Member of the Iowa House of Representatives from the 99th district
- In office January 13, 1941 – January 10, 1943

Personal details
- Born: December 6, 1902 Larchwood, Iowa, U.S.
- Died: October 30, 1983 (aged 80) Luverne, Minnesota, U.S.
- Party: Republican
- Spouse: Arlie Pruitt ​(m. 1934)​
- Education: Morningside College University of South Dakota
- Occupation: Politician, lawyer

= Melvin Burns =

American politician (1902–1983)

Melvin Burns (December 6, 1902 – October 30, 1983) was an American lawyer and politician.

A native of Larchwood, Iowa, born on December 6, 1902, Burns graduated from his hometown high school in 1921, then attended Morningside College for two years before transferring to the University of South Dakota.
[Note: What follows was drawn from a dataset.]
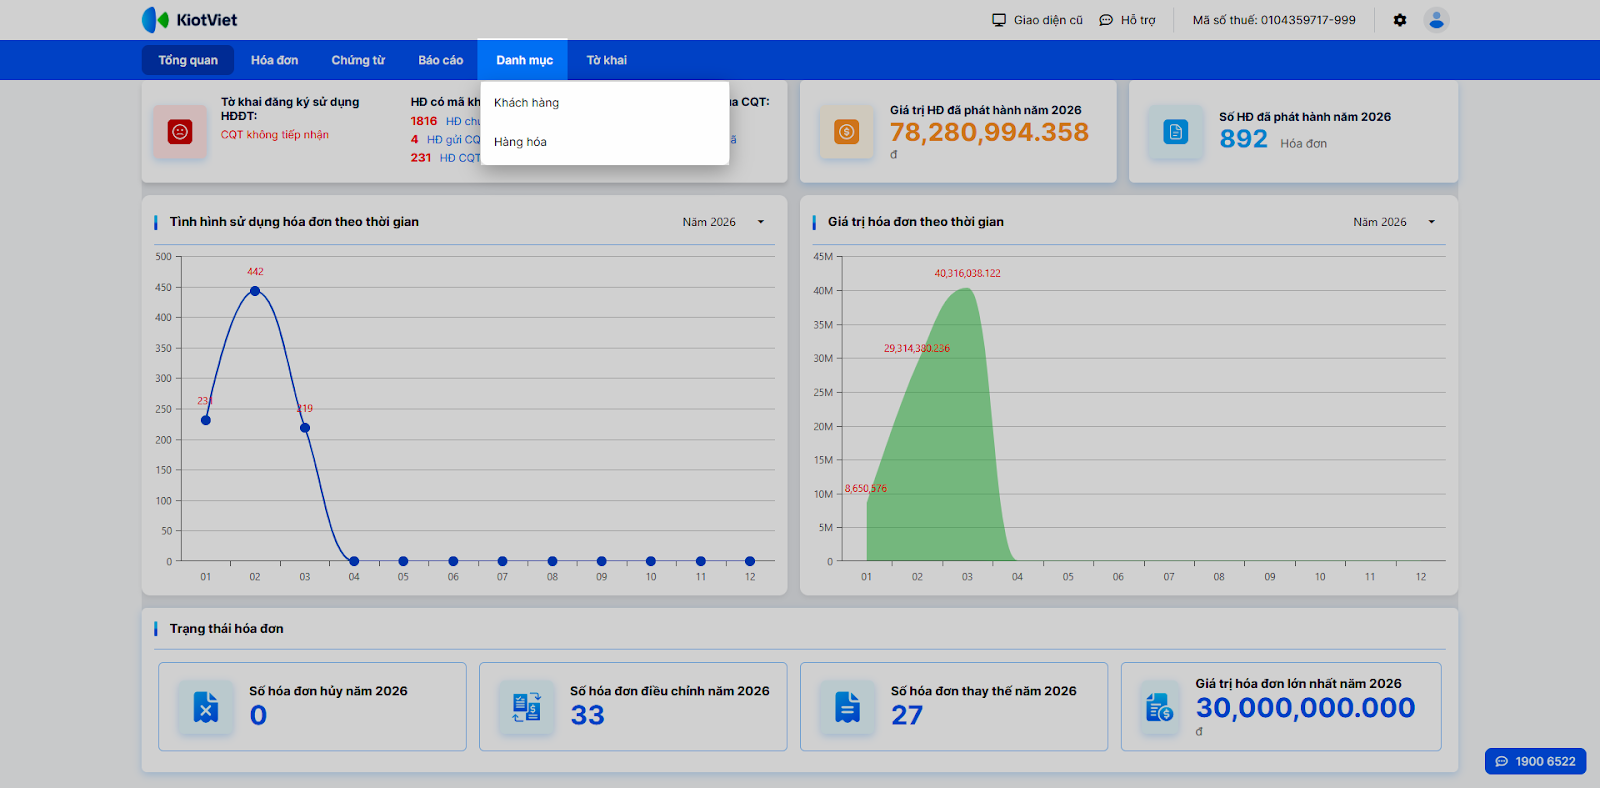The image size is (1600, 788).
Task: Click the red sad-face status icon
Action: click(180, 131)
Burns was admitted to the South Dakota bar in 1928, having completed his legal studies at the University of South Dakota School of Law earlier that year. He subsequently relocated to California for two years to work within the trust department of the Los Angeles branch of the Bank of Italy. Burns moved his legal practice to Rock Rapids, Iowa, in 1932. He married Arlie Pruitt of Larchwood on December 25, 1934.
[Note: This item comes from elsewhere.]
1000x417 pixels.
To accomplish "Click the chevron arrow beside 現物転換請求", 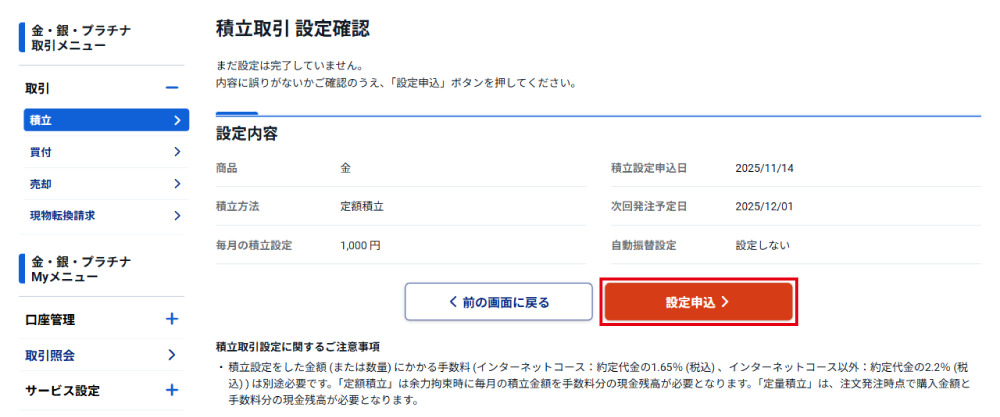I will (x=176, y=215).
Burns served as Lyon County attorney from 1935 to 1936, and was elected to a single term on the Iowa House of Representatives between January 13, 1941, and January 10, 1943. He represented District 99 as a Republican. Burns later served a second stint as Lyon County attorney from 1945 to 1946. He died in a Luverne, Minnesota, hospital on October 30, 1983, aged 80.